[EXERCISE DIRECTIONS] In the records below, copy the line that contains "Webster-Hansen (813, 889)" and each line after it, word for word, through the last.

[Records from a data collection]
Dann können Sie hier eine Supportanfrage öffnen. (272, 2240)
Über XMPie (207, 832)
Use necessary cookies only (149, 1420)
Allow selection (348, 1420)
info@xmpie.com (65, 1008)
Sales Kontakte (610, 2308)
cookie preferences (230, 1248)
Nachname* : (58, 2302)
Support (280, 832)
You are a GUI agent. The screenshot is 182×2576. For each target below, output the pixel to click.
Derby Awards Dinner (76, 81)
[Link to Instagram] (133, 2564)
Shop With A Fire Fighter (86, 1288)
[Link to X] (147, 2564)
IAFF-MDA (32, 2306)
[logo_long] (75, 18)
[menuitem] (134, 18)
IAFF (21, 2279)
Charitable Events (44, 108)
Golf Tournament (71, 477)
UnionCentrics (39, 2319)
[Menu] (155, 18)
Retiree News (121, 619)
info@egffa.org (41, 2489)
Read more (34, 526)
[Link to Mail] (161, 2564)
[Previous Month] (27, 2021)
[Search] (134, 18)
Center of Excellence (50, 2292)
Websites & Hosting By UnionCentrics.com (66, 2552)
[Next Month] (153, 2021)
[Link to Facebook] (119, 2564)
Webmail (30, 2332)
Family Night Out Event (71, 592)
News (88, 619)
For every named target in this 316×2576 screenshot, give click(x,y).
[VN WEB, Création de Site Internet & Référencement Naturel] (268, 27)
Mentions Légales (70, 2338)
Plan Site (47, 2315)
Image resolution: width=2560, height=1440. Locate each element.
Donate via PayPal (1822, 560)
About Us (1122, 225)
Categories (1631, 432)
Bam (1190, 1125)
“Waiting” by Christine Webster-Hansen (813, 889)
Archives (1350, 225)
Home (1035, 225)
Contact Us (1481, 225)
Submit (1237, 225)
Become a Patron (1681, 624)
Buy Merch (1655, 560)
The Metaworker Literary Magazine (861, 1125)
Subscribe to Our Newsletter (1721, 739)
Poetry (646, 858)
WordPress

[RESPONSE FOR THIS EXERCISE]
“Waiting” by Christine Webster-Hansen (813, 889)
Archives (1350, 225)
Home (1035, 225)
Contact Us (1481, 225)
Submit (1237, 225)
Become a Patron (1681, 624)
Buy Merch (1655, 560)
The Metaworker Literary Magazine (861, 1125)
Subscribe to Our Newsletter (1721, 739)
Poetry (646, 858)
WordPress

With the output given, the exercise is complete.